Please extract each line from the entries below that contains the string "icon". Case counts.
━━ RECORDS FOR THIS EXERCISE ━━
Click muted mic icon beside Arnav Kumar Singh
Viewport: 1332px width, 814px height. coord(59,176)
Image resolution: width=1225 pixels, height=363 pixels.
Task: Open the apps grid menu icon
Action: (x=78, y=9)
━━━
### ANSWER IN FULL
Click muted mic icon beside Arnav Kumar Singh
Task: Open the apps grid menu icon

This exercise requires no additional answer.